Pourparlers pour relancer le processus de paix en Afghanistan

Pourparlers pour relancer le processus de paix en Afghanistan

Photo: Keystone

La première session du dialogue quadripartite visant à relancer le processus de paix afghan s'est ouverte lundi à Islamabad. Elle commence alors que les rebelles talibans mènent une offensive hivernale d'une intensité inédite.

Des observateurs espèrent que la présence de la Chine et des Etats-Unis aidera à surmonter la méfiance régnant entre l'Afghanistan et le Pakistan. Islamabad est considérée comme la seule puissance à pouvoir ramener les talibans à la table des négociations avec le gouvernement de Kaboul.
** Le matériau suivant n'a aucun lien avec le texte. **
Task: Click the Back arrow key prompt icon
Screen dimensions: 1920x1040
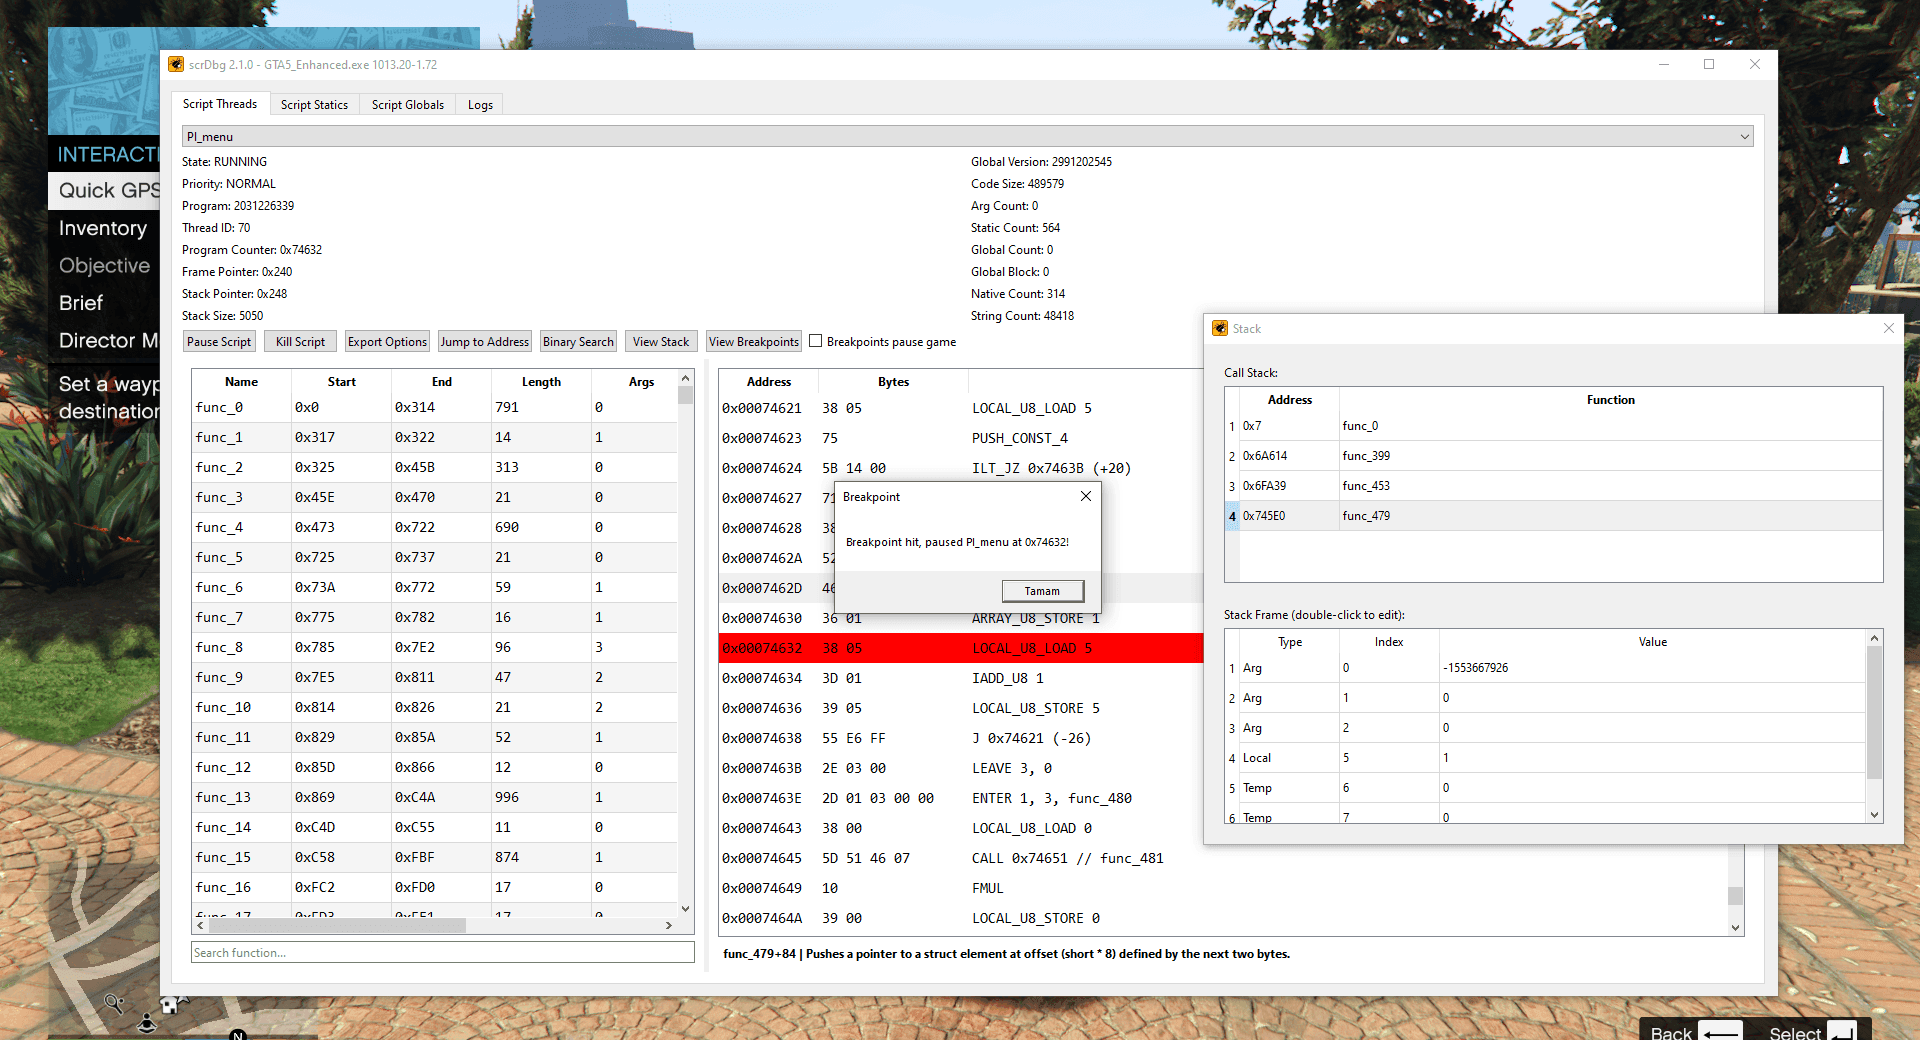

Aucun représentant des insurgés islamistes n'était attendu à la rencontre de lundi. On ignore quand ils seront prêts à reprendre les pourparlers.

La réunion a débuté vers 10h00 (06h00 suisses) par un discours du conseiller du Premier ministre pakistanais pour les Affaires étrangères, M. Sartaj Aziz. Il a notamment rejeté toute condition préalable au dialogue et toute menace d'action militaire contre les réfractaires.

Ces pourparlers portent sur une feuille de route qui doit établir les bases nécessaires à un dialogue entre Kaboul et les talibans. Leur insurrection meurtrière bat son plein, plus de 14 ans après qu'ils ont été chassés du pouvoir.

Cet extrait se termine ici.